The new data stores vary quite a bit in their specific features, but in general they draw from a similar set of high-level characteristics. Not all of them meet all of these, of course, but just looking at the list gives you a sense of what they’re trying to accomplish.

  1. de-normalized, often schema-free, document storage
  2. key/value based, supporting lookups by key
  3. horizontal scaling
  4. built in replication
  5. HTTP/REST or easy to program APIs
  6. support for MapReduce style programming
  7. Eventually Consistent

And I could probably list another half a dozen qualities that many of them share too. But to me, the first two are the biggest departure form the traditional RDBMS. Of course, you can stick with MySQL and go non-relational.

The movement to these distributed schema-free data stores has begun to use the name NoSQL. You can find the overview of  some of the  implementations  by GeekTantra here.

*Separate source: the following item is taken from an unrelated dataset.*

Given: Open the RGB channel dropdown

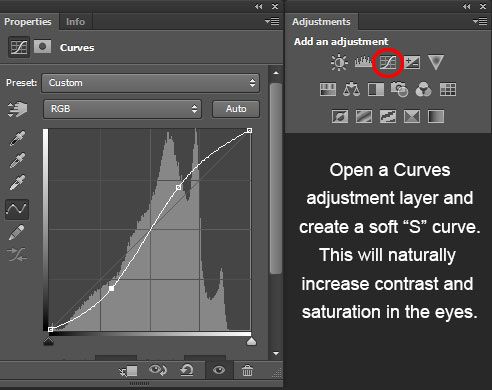Looking at the screenshot, I should pyautogui.click(x=122, y=109).
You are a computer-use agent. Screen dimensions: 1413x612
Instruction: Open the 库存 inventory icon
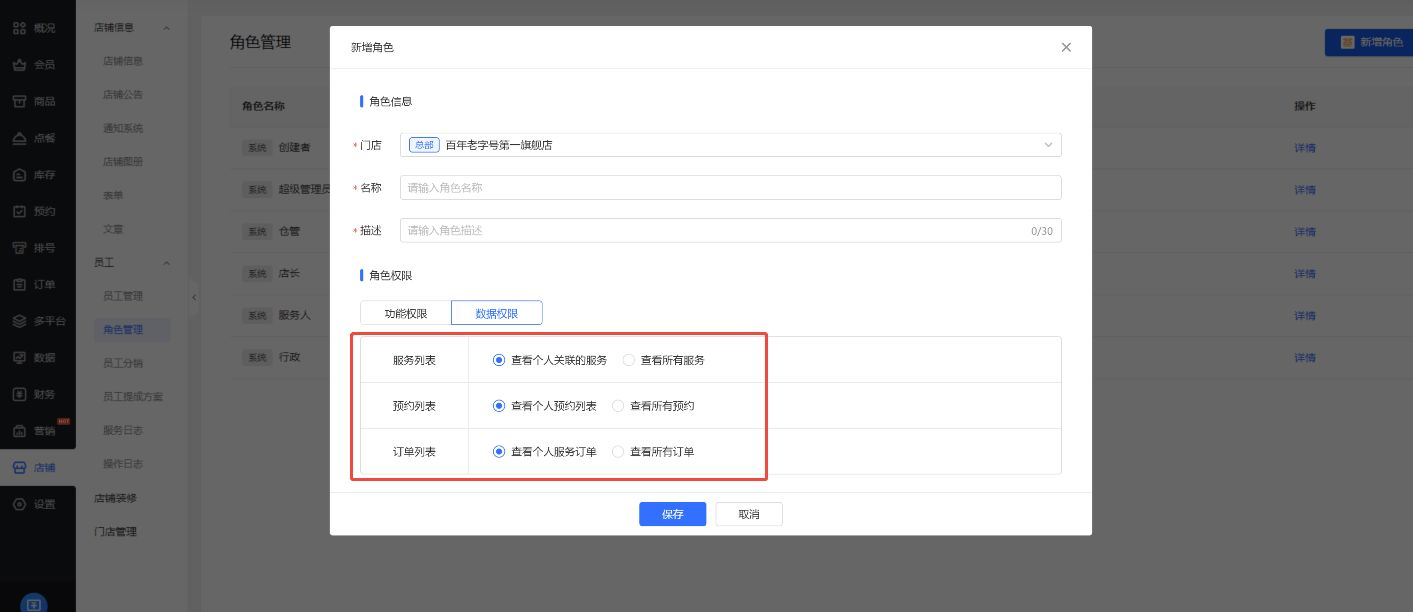[19, 175]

The Future of Scalable Databases

Thursday, October 8th, 2009

For most of us database is synonymous to tables, tuples, SQL, RDBMS, or normalization, but is that what databases actually mean or is it beyond just the relational data-model? Relational data-model although the most popular and the most accepted data-model is not apt for all problems. And how far can we go by mapping all our problems on to the relational data-model. After certain table size eventually the database starts slowing down so we move towards replications via multiple configurations which obviously increases the operating expenses. Now when this is not enough we employ some expensive sys-admins to configure sharding for our database for which we require still more resources or pay a fortune worth of money to the “Big Guys” like Oracle and Microsoft to tweak our databases for performance. But is this the future of databases? I guess not. Let us have a look at what other database options which are not based on the RDM and are free from SQL:

  • MongoDB: It is a very high performance open source, schema-free document-oriented database.It provides a JSON like data-store mechanism which can free the software architects from the limitations of the RDBMS. It also supports full indexing including inner objects and arrays, dynamic queries, query profiling, efficient storage of binary data including blob data, replication and fail-over, auto-sharding for extreme loads and we thought MySQL was ultimate for databases?
  • CouchDB: It is a free and open source document-oriented database written in the Erlang programming language which is a functional language. It is well suited for local replications and vertical scaling. It again has a JSON data-store as documents which need not share a schema, but retain query abilities via views. Views are a combination of aggregate functions and filters and are computed in parallel, much like MapReduce. With bindings for many languages this is sure to become one of the most popular databases in the future.
  • Mnesia: It is a distributed database system written in Erlang. The data-store of Mnesia can be considered Relational but isn’t what someone familiar with SQL might expect. A database contains tables. Relationships between them are modeled as other tables. A key feature of Mnesia’s is tables can be reconfigured within a schema and relocated between nodes, not only while the database is still running but even while write operations are still going on which make both the read and write operations extremely fast and fault tolerant.
  • Cassandra: It is an open-source distributed database management system with a five dimensional Key value hash. It was developed by facebook and open sourced in July 2008. It provides a structured key-value store with eventual consistency. The major components of a Cassandra data-model are Columns, SuperColumns, ColumnFamily and KeySpace. It is considered as a Hybrid of the BigTable and Amazon Dynamo Key Value store. It is currently used by facebook, twitter and Digg.
  • HyperTable: It is an open-source database based on Google’s BigTable. It used HDFS (Hadoop Distributed File System) as a storage file system and is distributed.
  • Amazon Dynamo Key-Value Store: It is a proprietary high availability Key-Value data-store which has properties of both Databases and distributed hash tables. It powers parts of Amazon Web services.

So seeing these I am sure Relational Databases are soon to loose their share of importance when concerns like high scalability of databases arise.